#### PROVIDED PASSAGE:
Chiang Wan-an (; born 26 December 1978), also known as Wayne Chiang, is a Taiwanese politician who has served as the mayor of Taipei since December 2022. He is the son of former Vice Premier John Chiang, and is believed to be a great-grandson of former President of the Republic of China Chiang Kai-shek. He is the youngest mayor of Taipei since the appointment of Chang Feng-hsu.

Upon graduation from National Chengchi University and the University of Pennsylvania, Chiang worked as a corporate lawyer in the United States before returning to Taiwan for politics.

Early life 
Born Chang Wan-an () on 26 December 1978, he is the only son to his parents Chiang Hsiao-yen and Helen Huang (). He has two elder sisters.

#### DATASET CONTENT:

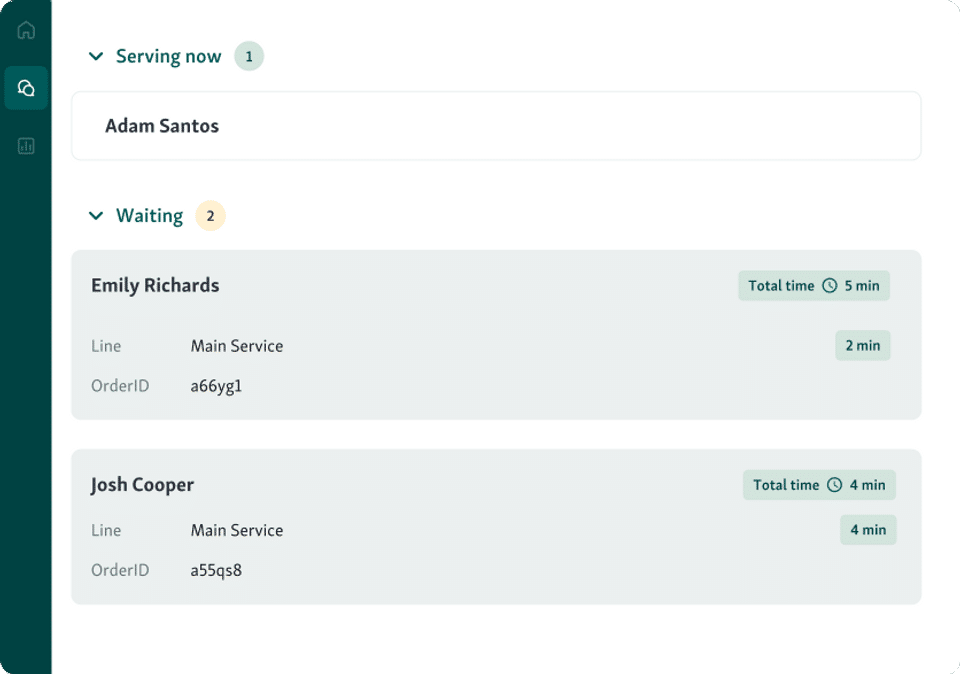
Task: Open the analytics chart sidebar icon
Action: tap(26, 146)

--

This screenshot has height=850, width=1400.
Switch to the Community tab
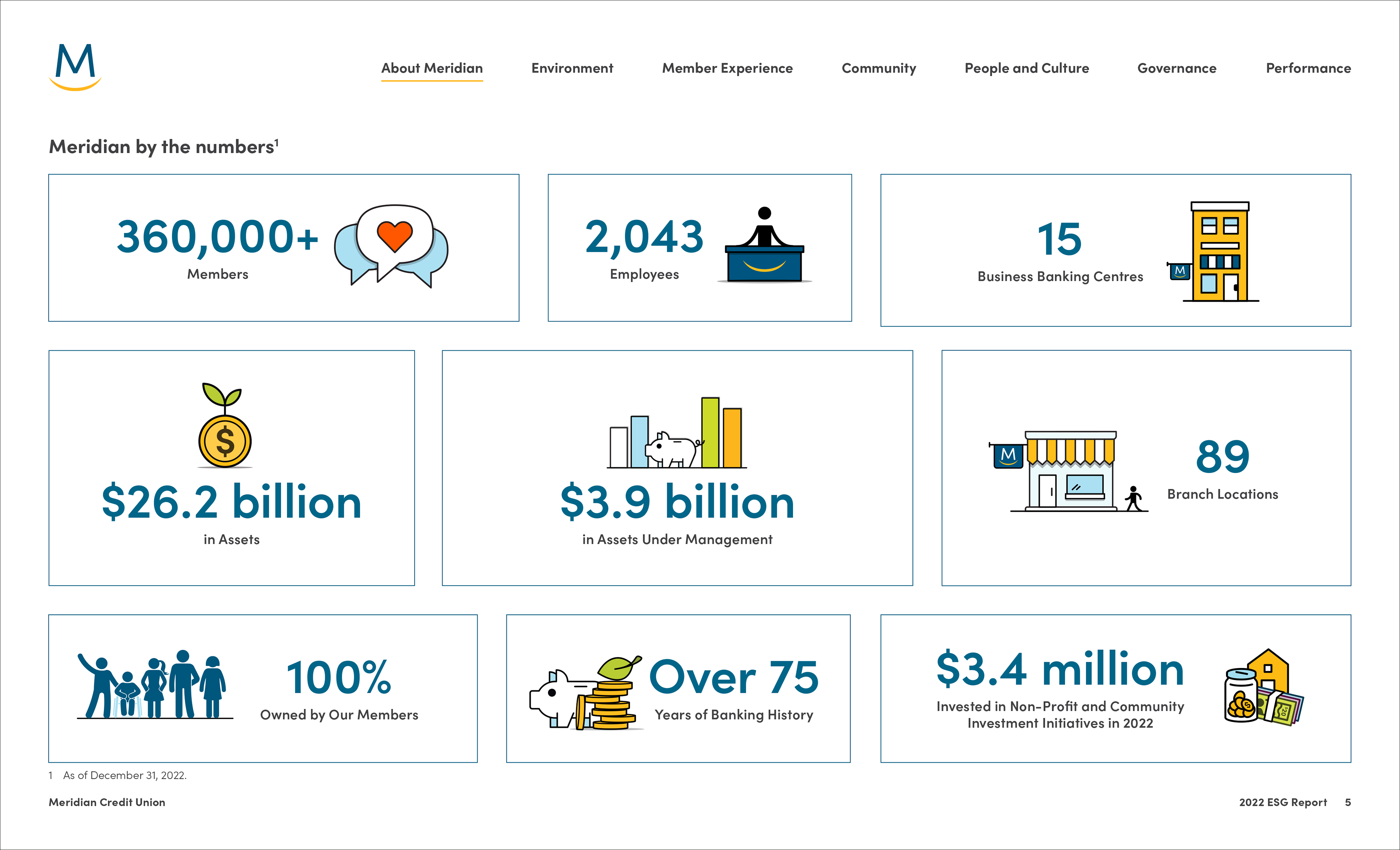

#### EXERCISE REQUIREMENTS:
Write out the portion of the Chiang Wan-an passage that opens with the words containing "Upon graduation from" and closes with "Taiwan for politics.".

#### OUTPUT OF THE EXERCISE:
Upon graduation from National Chengchi University and the University of Pennsylvania, Chiang worked as a corporate lawyer in the United States before returning to Taiwan for politics.